* Ejercicios
1) Copia, por favor, el pasaje del relato que sigue tal como aparece, desde las palabras que contienen "No suelo contar" hasta "y papelotes inútiles.".
2) Responde a estas preguntas con lo que dice el relato que viene a continuación:
(a) ¿En qué institución trabajaba quien narra?
(b) ¿Qué organismo había impreso el ejemplar de bolsillo de El Quijote?
(c) ¿Qué hacía quien narra con el libro en los momentos de zozobra?

No suelo contar demasiadas cosas sobre mí, pero creo que ésta merecía ser contada un día u otro.
Cuando trabajaba en la Generalidad de Cataluña, cayó en mis manos un ejemplar de bolsillo de El Quijote que la Junta de Castilla-La Mancha había impreso como regalo, celebrando el centenario del libro o algo parecido. Era una versión sencilla, sin notas a pie de página, el texto plano, las cubiertas rústicas sin solapas, de papel de pulpa, muy gordo. Lo descubrí cuando uno de mis antiguos compañeros limpiaba un armario y tiraba a la basura toda clase de folletos y papelotes inútiles.
¿Qué es eso?, pregunté. Un libro, me contestó. ¿Lo tiras? El sujeto en cuestión se lo miró un rato, se encogió de hombros y soltó: Total, es El Quijote..., e hizo el ademán de dejarlo caer en la bolsa de los papelotes. Trae, le dije, y le arrebaté El Quijote de las manos, salvándolo de un indigno final.
Ese libro, rescatado de las garras de la estulticia, formó de ahí en adelante parte de mis cosas y adornó mi mesa mejor que cualquier lujo, y lujo era. En los momentos de zozobra, que no fueron pocos en aquella caverna, echaba mano del libro y lo abría por cualquier página, al azar. Bastaba a veces con un párrafo, pero otras era precisa una página, o alguna más, para liberarme del hastío, el aburrimiento, la ira, la zozobra, el desencanto, habituales en mi puesto de trabajo, que no eran de extrañar considerando que quienes me impartían órdenes no solían ni siquiera leer en pogüerpoin y habían estado a punto de reciclar El Quijote de una vez y para siempre porque, total, era un libro.

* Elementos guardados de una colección

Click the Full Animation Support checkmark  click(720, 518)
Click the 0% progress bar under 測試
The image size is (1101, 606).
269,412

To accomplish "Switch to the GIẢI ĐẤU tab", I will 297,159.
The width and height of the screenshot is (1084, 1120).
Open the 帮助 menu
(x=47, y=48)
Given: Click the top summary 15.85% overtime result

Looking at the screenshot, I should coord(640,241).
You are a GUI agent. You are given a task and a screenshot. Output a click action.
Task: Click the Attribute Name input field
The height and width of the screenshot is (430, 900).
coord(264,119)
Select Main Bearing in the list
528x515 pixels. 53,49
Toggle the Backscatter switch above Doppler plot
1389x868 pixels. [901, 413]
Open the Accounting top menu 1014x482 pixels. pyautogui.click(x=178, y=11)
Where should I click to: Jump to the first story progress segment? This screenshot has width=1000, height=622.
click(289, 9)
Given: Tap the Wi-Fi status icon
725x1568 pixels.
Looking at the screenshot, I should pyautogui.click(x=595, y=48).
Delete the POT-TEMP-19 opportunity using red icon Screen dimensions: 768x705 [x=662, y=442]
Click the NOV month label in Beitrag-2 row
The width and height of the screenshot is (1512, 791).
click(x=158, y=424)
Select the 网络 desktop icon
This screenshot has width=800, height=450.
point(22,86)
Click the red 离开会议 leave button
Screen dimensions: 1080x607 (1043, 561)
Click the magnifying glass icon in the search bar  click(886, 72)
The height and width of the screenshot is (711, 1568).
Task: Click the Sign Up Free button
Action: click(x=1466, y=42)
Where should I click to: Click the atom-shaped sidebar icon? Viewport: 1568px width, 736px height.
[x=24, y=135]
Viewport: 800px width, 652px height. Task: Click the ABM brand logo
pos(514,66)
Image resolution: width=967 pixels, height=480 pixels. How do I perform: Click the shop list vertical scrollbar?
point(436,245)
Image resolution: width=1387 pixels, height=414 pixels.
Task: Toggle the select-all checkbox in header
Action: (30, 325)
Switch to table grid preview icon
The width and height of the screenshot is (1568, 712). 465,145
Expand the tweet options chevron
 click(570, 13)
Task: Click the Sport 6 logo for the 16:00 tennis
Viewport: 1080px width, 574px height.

* Respuestas
1)
No suelo contar demasiadas cosas sobre mí, pero creo que ésta merecía ser contada un día u otro.
Cuando trabajaba en la Generalidad de Cataluña, cayó en mis manos un ejemplar de bolsillo de El Quijote que la Junta de Castilla-La Mancha había impreso como regalo, celebrando el centenario del libro o algo parecido. Era una versión sencilla, sin notas a pie de página, el texto plano, las cubiertas rústicas sin solapas, de papel de pulpa, muy gordo. Lo descubrí cuando uno de mis antiguos compañeros limpiaba un armario y tiraba a la basura toda clase de folletos y papelotes inútiles.

2)
(a) En la Generalidad de Cataluña.
(b) La Junta de Castilla-La Mancha.
(c) Lo abría al azar por cualquier página.